Input material Start Marker

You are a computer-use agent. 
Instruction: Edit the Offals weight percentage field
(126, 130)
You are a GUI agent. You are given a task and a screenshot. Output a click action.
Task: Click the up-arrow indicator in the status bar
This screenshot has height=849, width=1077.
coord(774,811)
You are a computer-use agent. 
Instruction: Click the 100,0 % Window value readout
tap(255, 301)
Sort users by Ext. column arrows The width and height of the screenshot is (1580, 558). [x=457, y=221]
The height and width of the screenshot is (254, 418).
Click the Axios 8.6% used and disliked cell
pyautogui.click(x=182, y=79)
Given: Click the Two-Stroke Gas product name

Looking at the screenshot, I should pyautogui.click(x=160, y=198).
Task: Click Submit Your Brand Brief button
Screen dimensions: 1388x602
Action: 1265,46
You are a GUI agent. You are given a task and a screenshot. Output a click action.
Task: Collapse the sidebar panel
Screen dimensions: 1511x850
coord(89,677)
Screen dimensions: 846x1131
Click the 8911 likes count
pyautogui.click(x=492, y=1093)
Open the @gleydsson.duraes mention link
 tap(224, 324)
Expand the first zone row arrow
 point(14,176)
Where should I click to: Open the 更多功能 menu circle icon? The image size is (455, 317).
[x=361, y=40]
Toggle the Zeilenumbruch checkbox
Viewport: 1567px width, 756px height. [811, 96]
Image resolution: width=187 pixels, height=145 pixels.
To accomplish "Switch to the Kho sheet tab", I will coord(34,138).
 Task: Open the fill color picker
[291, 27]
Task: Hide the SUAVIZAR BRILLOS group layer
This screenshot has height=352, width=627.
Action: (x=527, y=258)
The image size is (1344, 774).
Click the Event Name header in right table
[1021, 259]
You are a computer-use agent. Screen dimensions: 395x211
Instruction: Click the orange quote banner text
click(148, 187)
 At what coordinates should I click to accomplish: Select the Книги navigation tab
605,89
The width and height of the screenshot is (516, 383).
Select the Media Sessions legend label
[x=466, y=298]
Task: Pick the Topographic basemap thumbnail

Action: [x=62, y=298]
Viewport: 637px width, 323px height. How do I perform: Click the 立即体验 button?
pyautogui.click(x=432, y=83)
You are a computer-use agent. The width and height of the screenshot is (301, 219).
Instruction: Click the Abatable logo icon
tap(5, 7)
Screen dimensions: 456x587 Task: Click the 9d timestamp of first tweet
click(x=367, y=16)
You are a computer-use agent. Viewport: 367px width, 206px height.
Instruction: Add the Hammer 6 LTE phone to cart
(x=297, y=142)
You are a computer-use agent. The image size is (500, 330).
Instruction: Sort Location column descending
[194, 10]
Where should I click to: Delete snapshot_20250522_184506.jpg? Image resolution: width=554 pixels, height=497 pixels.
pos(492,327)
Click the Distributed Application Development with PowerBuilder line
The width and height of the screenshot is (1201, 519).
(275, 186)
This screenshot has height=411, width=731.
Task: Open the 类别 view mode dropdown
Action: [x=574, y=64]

Input material End Marker

- **Description of the task**:
Copy out the full material exactly as it appears.

- **Result**:
You are a computer-use agent. 
Instruction: Edit the Offals weight percentage field
(126, 130)
You are a GUI agent. You are given a task and a screenshot. Output a click action.
Task: Click the up-arrow indicator in the status bar
This screenshot has height=849, width=1077.
coord(774,811)
You are a computer-use agent. 
Instruction: Click the 100,0 % Window value readout
tap(255, 301)
Sort users by Ext. column arrows The width and height of the screenshot is (1580, 558). [x=457, y=221]
The height and width of the screenshot is (254, 418).
Click the Axios 8.6% used and disliked cell
pyautogui.click(x=182, y=79)
Given: Click the Two-Stroke Gas product name

Looking at the screenshot, I should pyautogui.click(x=160, y=198).
Task: Click Submit Your Brand Brief button
Screen dimensions: 1388x602
Action: 1265,46
You are a GUI agent. You are given a task and a screenshot. Output a click action.
Task: Collapse the sidebar panel
Screen dimensions: 1511x850
coord(89,677)
Screen dimensions: 846x1131
Click the 8911 likes count
pyautogui.click(x=492, y=1093)
Open the @gleydsson.duraes mention link
 tap(224, 324)
Expand the first zone row arrow
 point(14,176)
Where should I click to: Open the 更多功能 menu circle icon? The image size is (455, 317).
[x=361, y=40]
Toggle the Zeilenumbruch checkbox
Viewport: 1567px width, 756px height. [811, 96]
Image resolution: width=187 pixels, height=145 pixels.
To accomplish "Switch to the Kho sheet tab", I will coord(34,138).
 Task: Open the fill color picker
[291, 27]
Task: Hide the SUAVIZAR BRILLOS group layer
This screenshot has height=352, width=627.
Action: (x=527, y=258)
The image size is (1344, 774).
Click the Event Name header in right table
[1021, 259]
You are a computer-use agent. Screen dimensions: 395x211
Instruction: Click the orange quote banner text
click(148, 187)
 At what coordinates should I click to accomplish: Select the Книги navigation tab
605,89
The width and height of the screenshot is (516, 383).
Select the Media Sessions legend label
[x=466, y=298]
Task: Pick the Topographic basemap thumbnail

Action: [x=62, y=298]
Viewport: 637px width, 323px height. How do I perform: Click the 立即体验 button?
pyautogui.click(x=432, y=83)
You are a computer-use agent. The width and height of the screenshot is (301, 219).
Instruction: Click the Abatable logo icon
tap(5, 7)
Screen dimensions: 456x587 Task: Click the 9d timestamp of first tweet
click(x=367, y=16)
You are a computer-use agent. Viewport: 367px width, 206px height.
Instruction: Add the Hammer 6 LTE phone to cart
(x=297, y=142)
You are a computer-use agent. The image size is (500, 330).
Instruction: Sort Location column descending
[194, 10]
Where should I click to: Delete snapshot_20250522_184506.jpg? Image resolution: width=554 pixels, height=497 pixels.
pos(492,327)
Click the Distributed Application Development with PowerBuilder line
The width and height of the screenshot is (1201, 519).
(275, 186)
This screenshot has height=411, width=731.
Task: Open the 类别 view mode dropdown
Action: [x=574, y=64]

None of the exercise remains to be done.